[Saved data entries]
........

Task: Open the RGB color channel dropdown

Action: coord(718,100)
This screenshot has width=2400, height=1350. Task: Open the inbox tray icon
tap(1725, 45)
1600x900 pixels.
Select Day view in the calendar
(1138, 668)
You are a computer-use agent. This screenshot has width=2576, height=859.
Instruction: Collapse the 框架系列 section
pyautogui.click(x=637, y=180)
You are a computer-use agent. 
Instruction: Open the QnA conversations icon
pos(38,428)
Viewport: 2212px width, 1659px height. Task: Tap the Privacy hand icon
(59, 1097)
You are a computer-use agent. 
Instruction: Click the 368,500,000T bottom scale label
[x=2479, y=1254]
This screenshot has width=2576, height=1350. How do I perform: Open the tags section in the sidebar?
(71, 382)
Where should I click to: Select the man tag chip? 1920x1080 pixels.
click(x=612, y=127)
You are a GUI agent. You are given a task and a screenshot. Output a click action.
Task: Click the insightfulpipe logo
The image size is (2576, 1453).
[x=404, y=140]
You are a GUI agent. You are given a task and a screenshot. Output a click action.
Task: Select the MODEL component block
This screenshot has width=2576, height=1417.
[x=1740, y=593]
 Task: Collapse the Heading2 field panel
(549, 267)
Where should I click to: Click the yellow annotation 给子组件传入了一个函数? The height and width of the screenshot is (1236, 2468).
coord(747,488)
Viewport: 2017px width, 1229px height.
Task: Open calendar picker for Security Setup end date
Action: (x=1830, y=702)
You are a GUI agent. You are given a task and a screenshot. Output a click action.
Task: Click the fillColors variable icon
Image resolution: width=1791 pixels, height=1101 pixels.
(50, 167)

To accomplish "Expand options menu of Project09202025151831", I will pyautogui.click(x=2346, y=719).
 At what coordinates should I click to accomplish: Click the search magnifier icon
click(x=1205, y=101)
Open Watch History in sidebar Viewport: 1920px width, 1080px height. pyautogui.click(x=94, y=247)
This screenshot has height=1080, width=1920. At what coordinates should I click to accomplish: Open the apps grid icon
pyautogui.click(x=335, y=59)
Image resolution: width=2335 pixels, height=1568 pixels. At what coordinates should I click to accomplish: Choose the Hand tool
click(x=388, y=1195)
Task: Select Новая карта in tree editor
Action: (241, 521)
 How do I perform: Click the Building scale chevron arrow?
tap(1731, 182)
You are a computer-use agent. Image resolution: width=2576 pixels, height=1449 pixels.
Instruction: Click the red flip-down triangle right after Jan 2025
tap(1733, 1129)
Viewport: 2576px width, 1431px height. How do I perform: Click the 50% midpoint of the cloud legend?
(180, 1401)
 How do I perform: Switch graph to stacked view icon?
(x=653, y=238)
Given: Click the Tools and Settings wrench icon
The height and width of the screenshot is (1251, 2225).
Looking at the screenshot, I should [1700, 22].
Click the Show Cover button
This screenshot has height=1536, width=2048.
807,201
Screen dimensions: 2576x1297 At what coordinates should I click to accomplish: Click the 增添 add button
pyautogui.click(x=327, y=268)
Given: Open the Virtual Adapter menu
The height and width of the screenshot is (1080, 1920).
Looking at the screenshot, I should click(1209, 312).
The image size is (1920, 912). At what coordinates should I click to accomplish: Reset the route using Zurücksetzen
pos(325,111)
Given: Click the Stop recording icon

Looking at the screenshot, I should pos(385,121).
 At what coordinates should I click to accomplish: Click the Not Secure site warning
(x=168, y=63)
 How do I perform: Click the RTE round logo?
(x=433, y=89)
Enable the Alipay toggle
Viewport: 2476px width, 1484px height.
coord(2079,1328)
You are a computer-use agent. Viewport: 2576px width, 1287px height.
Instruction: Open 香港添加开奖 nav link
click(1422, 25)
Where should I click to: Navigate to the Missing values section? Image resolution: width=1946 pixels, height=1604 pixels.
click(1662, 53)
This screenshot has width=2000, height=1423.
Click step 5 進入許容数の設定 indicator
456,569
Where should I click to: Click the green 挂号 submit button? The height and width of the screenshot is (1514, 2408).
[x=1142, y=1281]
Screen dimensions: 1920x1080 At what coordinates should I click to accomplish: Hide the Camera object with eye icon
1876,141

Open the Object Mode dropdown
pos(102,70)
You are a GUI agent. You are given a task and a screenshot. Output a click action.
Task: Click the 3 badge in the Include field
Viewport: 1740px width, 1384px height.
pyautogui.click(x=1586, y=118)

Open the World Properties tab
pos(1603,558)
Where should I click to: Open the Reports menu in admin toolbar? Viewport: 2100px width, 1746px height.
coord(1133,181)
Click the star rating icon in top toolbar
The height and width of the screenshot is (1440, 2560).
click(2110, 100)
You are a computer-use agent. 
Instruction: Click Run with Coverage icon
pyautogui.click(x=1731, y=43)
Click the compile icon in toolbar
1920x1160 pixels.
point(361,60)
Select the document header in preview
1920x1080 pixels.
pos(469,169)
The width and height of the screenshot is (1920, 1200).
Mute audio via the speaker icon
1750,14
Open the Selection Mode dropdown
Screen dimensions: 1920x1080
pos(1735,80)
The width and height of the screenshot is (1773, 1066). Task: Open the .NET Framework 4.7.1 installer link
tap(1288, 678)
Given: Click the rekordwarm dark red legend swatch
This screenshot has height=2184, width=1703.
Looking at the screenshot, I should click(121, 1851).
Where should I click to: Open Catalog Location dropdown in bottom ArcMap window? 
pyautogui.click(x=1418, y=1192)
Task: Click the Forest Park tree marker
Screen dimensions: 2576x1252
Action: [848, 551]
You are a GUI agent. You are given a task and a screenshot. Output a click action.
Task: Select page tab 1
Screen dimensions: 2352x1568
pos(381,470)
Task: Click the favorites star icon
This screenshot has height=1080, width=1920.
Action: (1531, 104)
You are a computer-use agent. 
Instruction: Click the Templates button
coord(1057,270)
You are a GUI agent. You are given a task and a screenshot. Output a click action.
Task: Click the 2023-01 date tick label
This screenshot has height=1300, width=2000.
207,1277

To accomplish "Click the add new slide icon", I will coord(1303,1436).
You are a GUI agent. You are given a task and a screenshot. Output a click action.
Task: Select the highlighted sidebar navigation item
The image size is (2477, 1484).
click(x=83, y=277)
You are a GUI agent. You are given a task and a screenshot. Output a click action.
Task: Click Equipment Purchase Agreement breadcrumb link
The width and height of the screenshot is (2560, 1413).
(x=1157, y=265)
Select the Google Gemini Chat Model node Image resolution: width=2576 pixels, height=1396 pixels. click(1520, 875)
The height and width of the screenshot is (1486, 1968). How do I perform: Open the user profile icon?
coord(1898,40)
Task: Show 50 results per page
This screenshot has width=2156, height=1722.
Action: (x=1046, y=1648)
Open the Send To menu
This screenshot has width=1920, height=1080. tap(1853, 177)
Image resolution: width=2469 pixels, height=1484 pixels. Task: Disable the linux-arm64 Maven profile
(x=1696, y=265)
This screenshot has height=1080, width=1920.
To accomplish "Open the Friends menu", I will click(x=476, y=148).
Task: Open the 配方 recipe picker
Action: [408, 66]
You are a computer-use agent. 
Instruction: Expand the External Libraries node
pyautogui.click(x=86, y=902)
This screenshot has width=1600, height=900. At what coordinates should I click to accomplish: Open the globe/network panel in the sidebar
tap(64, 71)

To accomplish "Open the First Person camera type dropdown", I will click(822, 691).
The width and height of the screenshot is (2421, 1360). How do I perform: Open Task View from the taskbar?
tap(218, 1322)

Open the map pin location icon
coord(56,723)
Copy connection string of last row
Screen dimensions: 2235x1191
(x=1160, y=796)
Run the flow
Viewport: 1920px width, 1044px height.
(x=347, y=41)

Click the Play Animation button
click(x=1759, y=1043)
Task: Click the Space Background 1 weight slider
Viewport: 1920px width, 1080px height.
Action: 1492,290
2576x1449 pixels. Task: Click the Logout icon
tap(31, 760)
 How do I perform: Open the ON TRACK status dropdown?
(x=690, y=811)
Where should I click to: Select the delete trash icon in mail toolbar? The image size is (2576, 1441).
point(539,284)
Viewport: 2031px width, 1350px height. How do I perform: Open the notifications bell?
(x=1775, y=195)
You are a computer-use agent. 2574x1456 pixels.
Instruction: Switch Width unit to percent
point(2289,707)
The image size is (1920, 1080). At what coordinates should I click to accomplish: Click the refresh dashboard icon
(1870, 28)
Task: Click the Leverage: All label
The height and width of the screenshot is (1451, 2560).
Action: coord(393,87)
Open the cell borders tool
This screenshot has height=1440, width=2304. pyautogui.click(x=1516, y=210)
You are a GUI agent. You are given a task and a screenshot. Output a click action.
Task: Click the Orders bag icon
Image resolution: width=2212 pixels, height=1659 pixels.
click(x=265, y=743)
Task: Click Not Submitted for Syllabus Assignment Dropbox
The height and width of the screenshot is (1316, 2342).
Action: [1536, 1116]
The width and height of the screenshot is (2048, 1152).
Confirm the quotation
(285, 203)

........

▶ Task directions
Search the entries for the string "Show" and collect each line that has it.

▶ Task output
Click the Show Cover button
Task: Show 50 results per page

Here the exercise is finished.